Exercise directions -
For the listing below, give the number of lines that include "column" and add nothing to it.

Dataset entries -

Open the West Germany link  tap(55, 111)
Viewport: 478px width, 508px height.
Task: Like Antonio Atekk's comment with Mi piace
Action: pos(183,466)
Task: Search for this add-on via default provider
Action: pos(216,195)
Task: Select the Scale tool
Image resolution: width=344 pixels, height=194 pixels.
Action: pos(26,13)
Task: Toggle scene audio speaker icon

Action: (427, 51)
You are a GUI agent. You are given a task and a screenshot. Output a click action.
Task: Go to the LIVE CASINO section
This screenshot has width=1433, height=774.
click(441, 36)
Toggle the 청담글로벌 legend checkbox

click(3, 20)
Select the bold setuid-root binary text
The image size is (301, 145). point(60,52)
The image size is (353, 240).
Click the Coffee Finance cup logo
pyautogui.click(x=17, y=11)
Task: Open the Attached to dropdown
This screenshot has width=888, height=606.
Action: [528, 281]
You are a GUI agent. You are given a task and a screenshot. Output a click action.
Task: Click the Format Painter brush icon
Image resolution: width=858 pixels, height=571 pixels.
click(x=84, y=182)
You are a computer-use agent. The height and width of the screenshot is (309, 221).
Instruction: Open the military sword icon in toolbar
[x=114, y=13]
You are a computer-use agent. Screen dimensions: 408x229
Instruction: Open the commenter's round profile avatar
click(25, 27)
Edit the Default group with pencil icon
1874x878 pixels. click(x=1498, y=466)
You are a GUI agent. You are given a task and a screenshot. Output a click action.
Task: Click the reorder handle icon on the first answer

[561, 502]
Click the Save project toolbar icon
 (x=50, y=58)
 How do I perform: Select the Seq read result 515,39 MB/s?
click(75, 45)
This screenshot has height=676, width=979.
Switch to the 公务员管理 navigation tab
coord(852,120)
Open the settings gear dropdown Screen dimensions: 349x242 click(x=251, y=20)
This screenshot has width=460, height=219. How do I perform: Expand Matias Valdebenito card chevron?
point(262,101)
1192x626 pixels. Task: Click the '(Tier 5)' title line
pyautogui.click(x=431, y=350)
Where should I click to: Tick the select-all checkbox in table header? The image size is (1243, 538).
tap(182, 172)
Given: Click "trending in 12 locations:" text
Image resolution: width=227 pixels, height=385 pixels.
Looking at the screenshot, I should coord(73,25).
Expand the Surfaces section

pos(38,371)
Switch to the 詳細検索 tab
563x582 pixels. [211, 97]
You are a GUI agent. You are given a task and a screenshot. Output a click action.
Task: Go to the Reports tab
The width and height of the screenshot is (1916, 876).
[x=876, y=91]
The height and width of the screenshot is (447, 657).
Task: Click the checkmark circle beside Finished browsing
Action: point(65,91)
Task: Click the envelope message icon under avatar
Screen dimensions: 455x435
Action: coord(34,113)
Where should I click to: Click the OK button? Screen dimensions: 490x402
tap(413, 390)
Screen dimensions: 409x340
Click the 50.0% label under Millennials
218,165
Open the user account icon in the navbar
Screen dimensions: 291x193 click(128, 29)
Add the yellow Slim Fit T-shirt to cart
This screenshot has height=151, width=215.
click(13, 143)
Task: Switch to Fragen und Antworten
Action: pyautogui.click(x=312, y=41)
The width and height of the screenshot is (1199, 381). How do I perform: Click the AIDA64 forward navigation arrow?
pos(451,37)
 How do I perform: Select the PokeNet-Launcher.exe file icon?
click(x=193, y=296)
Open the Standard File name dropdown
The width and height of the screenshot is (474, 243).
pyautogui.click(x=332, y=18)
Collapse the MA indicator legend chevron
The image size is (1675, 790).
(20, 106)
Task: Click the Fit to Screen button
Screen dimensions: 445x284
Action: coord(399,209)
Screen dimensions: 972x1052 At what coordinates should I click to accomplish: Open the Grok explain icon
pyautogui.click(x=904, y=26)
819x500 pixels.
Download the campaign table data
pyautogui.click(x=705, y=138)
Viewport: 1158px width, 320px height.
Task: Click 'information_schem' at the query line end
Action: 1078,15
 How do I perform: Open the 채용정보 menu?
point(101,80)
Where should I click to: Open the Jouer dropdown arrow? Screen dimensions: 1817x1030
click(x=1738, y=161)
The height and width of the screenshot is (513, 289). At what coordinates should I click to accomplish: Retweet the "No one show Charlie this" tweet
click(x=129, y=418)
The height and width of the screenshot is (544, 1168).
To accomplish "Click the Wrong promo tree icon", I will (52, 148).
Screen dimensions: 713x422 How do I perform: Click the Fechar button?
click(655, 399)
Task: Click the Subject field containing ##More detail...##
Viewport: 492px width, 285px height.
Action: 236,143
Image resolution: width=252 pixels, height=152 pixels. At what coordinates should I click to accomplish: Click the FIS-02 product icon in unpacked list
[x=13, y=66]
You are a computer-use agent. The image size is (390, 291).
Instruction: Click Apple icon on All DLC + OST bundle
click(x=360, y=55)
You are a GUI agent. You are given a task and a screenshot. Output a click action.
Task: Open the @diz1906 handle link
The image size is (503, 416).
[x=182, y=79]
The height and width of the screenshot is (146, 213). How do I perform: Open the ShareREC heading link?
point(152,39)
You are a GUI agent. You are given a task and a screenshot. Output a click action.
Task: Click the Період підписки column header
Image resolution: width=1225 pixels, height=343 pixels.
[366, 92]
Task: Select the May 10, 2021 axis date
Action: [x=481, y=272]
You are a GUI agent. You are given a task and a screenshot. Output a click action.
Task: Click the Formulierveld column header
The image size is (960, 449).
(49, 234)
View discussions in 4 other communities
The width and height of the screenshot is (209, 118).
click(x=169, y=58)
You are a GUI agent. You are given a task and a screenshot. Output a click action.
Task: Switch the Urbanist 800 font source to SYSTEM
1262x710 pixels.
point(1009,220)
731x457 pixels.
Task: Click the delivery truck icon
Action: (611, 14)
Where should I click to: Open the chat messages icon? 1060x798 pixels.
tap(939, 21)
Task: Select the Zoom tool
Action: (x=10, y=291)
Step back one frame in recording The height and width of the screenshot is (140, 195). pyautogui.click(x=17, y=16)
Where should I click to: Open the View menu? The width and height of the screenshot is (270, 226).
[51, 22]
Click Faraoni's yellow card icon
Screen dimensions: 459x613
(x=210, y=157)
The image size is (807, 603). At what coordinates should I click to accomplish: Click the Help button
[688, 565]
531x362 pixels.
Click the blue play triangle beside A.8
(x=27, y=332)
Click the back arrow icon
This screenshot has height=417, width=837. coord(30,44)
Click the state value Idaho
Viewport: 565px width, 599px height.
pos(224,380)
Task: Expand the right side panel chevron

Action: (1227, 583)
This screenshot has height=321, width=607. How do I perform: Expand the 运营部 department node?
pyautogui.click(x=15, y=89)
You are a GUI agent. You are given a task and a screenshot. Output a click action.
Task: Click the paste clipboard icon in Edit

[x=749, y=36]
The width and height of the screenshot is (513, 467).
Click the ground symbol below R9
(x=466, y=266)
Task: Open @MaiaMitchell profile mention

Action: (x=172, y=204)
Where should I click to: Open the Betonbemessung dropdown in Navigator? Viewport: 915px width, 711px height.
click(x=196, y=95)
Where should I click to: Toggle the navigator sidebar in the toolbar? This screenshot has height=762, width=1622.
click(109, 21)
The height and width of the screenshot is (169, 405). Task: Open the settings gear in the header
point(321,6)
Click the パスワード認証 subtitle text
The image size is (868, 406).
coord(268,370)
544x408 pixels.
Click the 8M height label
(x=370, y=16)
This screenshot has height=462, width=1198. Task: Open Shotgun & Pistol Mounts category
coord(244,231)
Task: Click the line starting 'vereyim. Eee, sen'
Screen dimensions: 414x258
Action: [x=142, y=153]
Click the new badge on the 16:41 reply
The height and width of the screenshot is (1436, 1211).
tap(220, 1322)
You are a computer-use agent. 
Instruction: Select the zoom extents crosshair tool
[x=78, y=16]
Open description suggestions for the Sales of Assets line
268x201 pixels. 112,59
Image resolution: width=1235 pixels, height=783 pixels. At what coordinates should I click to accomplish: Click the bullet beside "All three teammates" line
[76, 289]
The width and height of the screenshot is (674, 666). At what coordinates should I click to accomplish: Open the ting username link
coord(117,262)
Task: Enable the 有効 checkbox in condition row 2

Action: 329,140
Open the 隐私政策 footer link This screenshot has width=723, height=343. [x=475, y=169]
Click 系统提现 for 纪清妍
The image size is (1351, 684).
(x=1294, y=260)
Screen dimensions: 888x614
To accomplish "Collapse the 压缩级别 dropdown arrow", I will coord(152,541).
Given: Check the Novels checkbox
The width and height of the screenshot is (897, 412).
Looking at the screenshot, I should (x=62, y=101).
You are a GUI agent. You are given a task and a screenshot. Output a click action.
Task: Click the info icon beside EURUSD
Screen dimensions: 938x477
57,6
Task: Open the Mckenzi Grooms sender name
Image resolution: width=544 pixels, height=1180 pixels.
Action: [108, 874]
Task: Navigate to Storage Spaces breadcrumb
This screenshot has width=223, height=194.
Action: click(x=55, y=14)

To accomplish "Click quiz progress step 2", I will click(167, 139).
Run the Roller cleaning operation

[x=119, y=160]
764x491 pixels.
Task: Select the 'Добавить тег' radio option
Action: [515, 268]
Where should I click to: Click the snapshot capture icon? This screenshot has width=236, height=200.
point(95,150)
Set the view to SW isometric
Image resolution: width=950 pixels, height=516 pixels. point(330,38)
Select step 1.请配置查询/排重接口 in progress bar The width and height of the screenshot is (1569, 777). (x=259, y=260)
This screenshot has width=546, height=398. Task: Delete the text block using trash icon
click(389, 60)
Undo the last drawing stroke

Result -
2